Partition is the technique of splitting the data, or shard, across many database instances. It is mainly intended to reduce the load on single nodes, so the developer must ensure it distributes the data evenly, in terms of access patterns.
Usually, the technique of partitioning is combined with replication, being one leader of a given partition follower of others.
Partitioning Key-Value Data
Partitioning key-value data can be done through range or hashing.
The first one is basically storing data from key A to B in node 1, C to F in node 2, so on and so forth. It’s worth noting that this approach does not encourage the same amount of keys to be stored in nodes, as in the previous example. This approach has the advantage of being able to efficiently respond to range queries, but the drawback that it is susceptible to hot spots when the data access is happening around a set of keys.
The second one is through a hash function applied to the key, and the decision is made using this hash. That might reduce adjacent hot spots but losing the ability of range queries.

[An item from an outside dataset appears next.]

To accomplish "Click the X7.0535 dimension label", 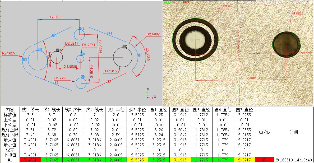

Even though the previous approach might alleviate hot spots for similar values, it doesn’t for single values, so another approach can be combined. One random value can be concatenated with the hash to evenly distribute even equal data. The drawback is that queries need to be sent to all nodes.
Partitioning and Secondary Indexes
The approaches commented above handle well when the data needs to be fetched by its primary key, but when dealing with other fields that do not uniquely reference the document, some additional complexity might be added to improve query efficiency results.
One way of achieving this is to partition the secondary indexes by document and storing the indexes locally with the node. Thus, queries for a given value should search all nodes.
Another way is to create global indexes and propagate changes across nodes. The advantage is that the index is stored in only one node, with the drawback being it may not be up to date as soon as the data is stored.
There are some strategies for rebalancing the partitions, they include moving data around so it must be done carefully. One strategy is to divide the hashes into segments to decide to which node the data should be moved. Another strategy is to have many partitions in a single node, when the load in those partitions increases the whole partition can be moved to a new node.
Also, it’s worth noting that the rebalancing process can be done manually or automatically, but the manual approach is preferable since moving large chunks of data around should be done carefully.
For services to find the correct node, a service discovery service, like ZooKeeper, may be used. There are usually three ways of choosing the correct node. The first one is to connect to any node, and this in turn would route the request to the correct node. Another approach is to have a layer that is responsible to route to the correct node. Finally, the information about nodes can be stored with the client, which connects directly to the node.